**Problem**
Return an exact copy of the lines from the one holding "You are a computer-use" to the end of the data, including both the starting and final lines. Leave the pictures out.

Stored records

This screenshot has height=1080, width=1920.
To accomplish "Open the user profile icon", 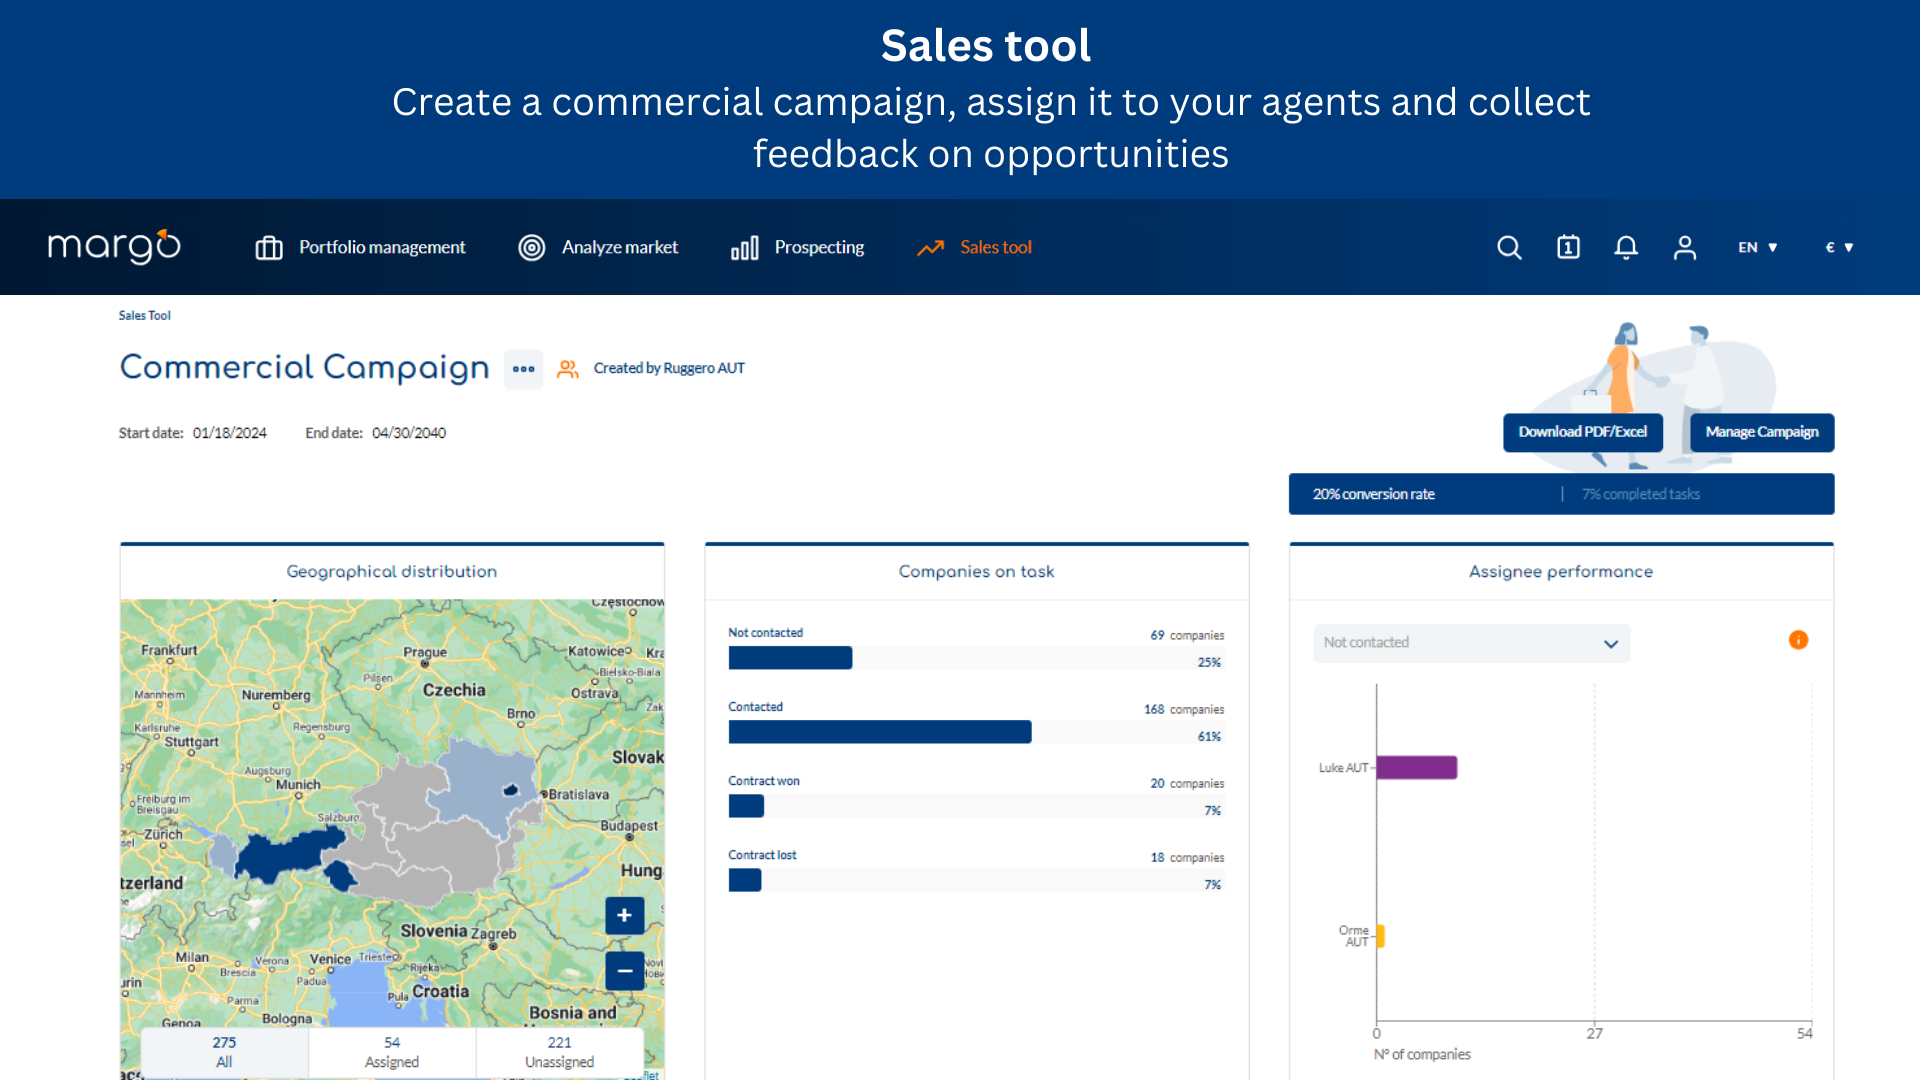I will 1685,247.
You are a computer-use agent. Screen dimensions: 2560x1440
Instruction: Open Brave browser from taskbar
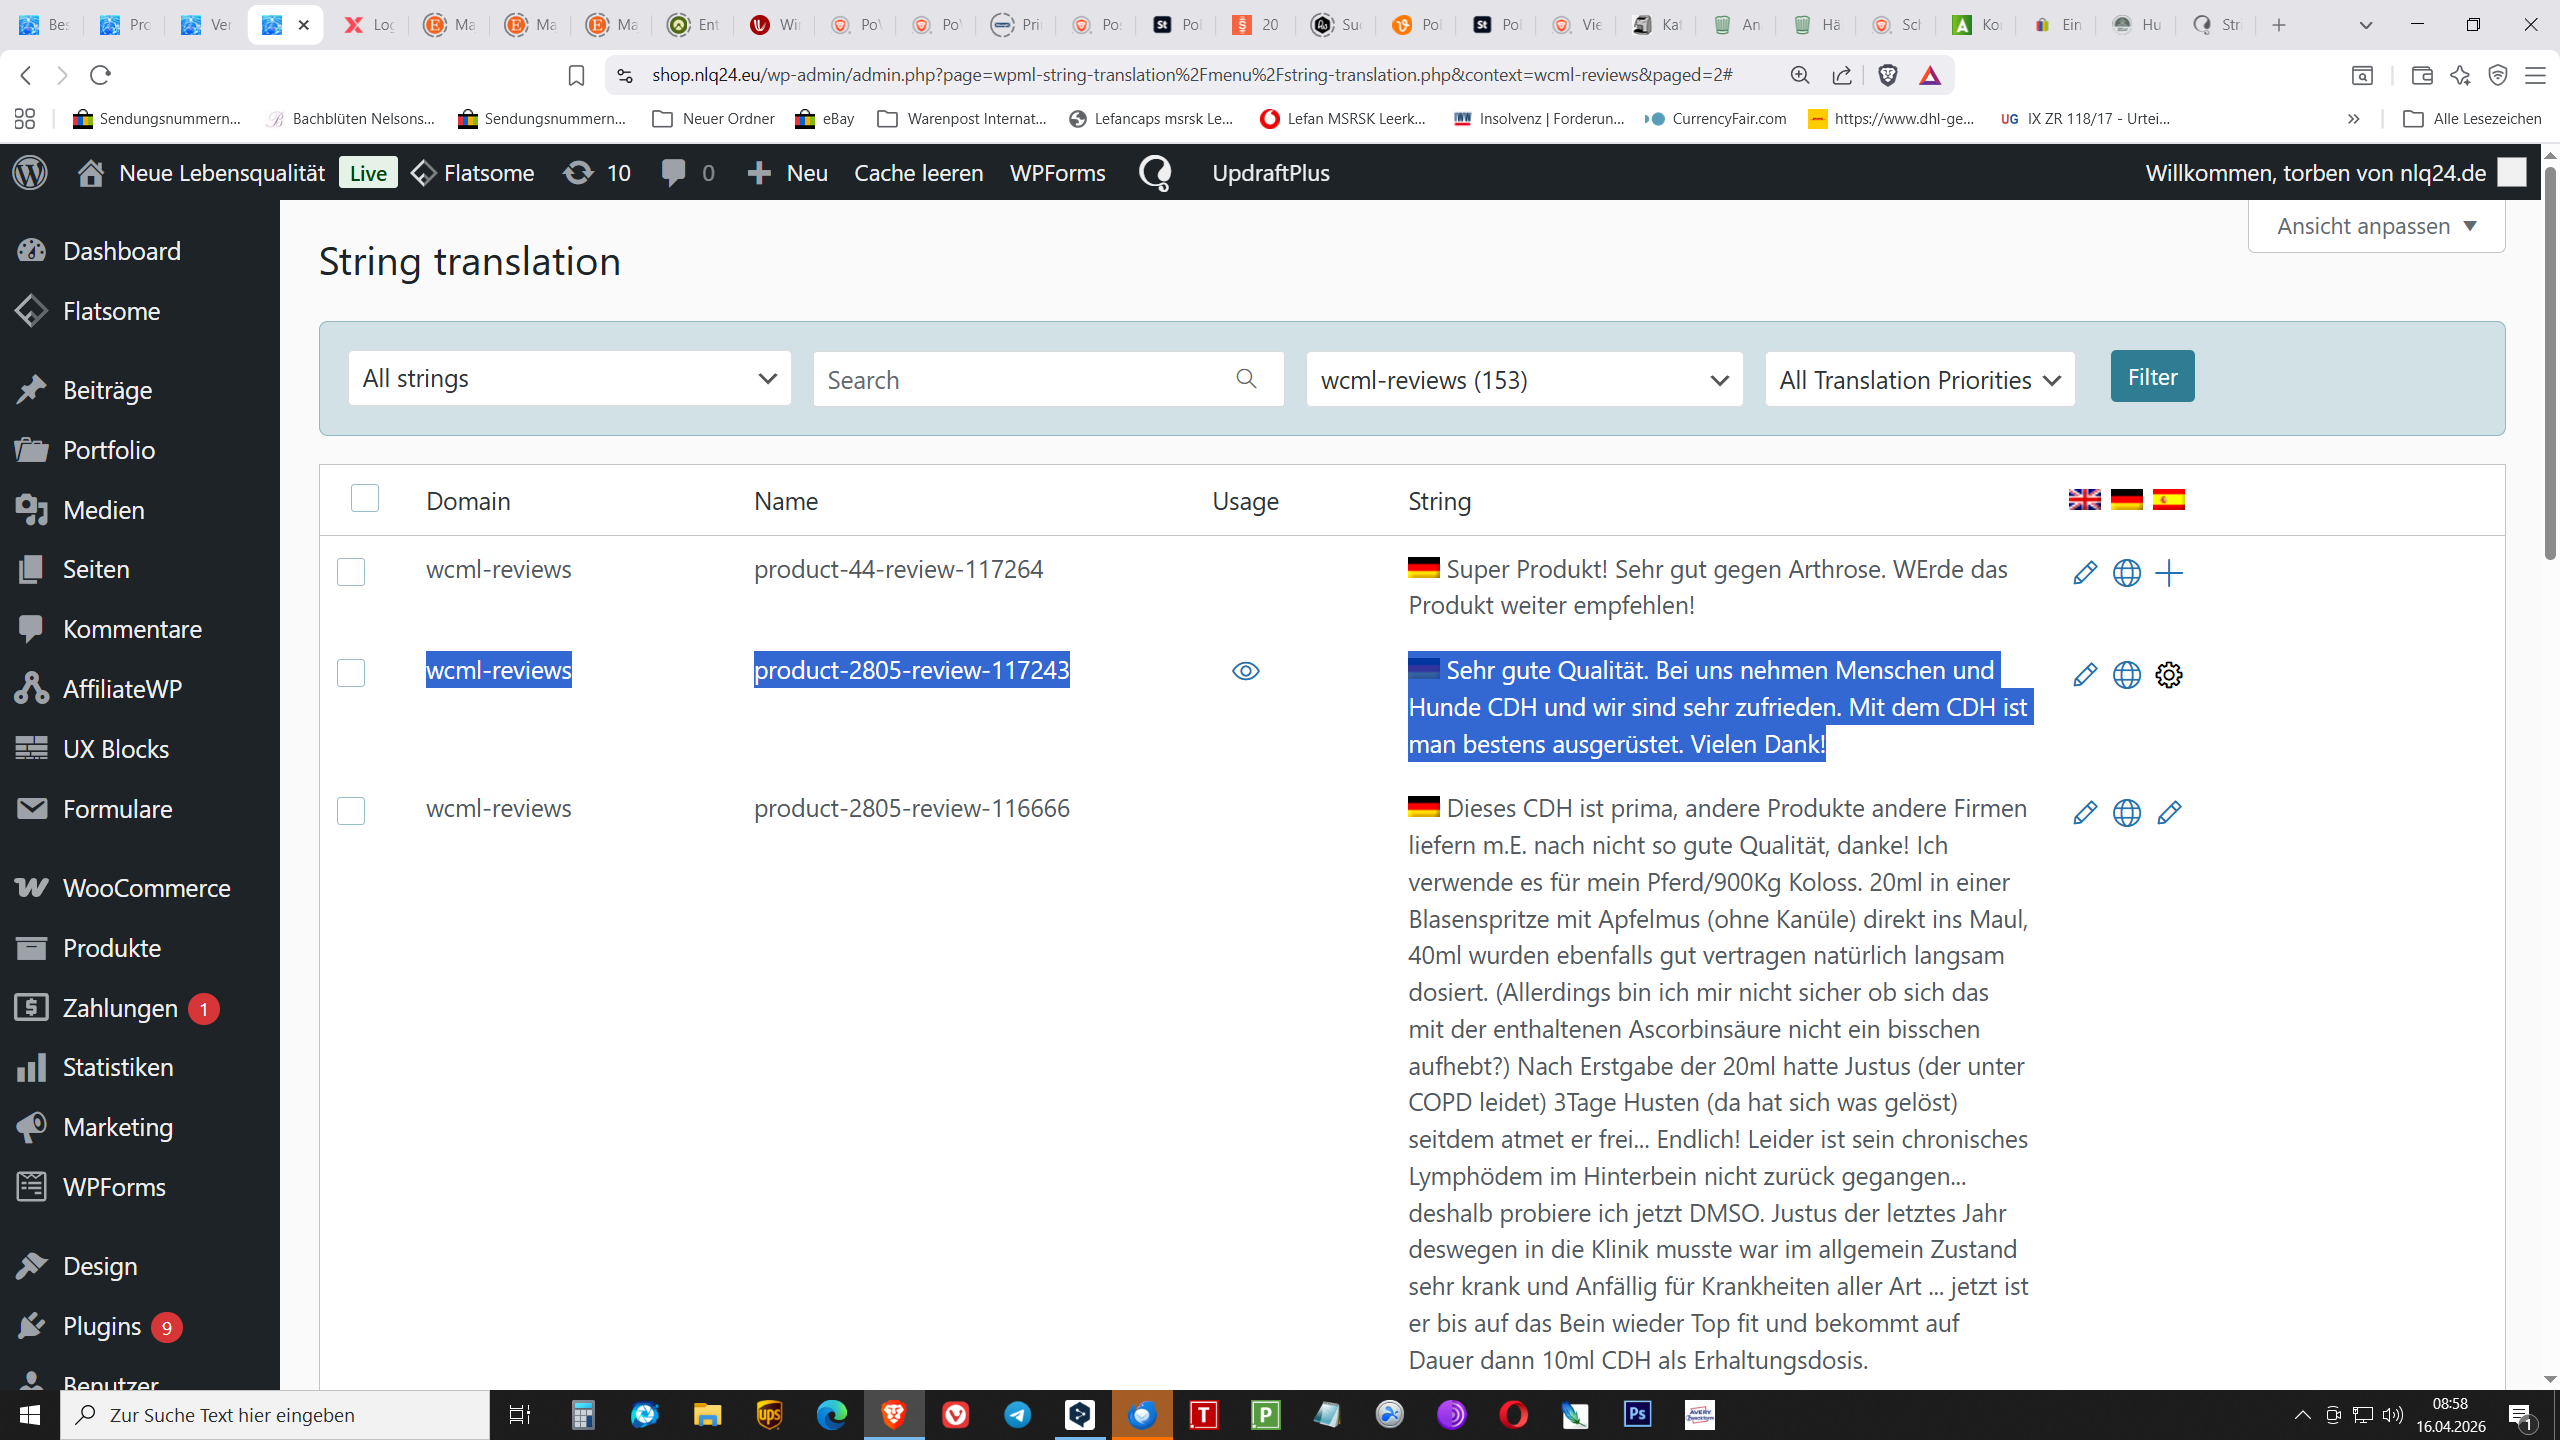coord(894,1414)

**Solution**
You are a computer-use agent. Screen dimensions: 2560x1440
Instruction: Open Brave browser from taskbar
coord(894,1414)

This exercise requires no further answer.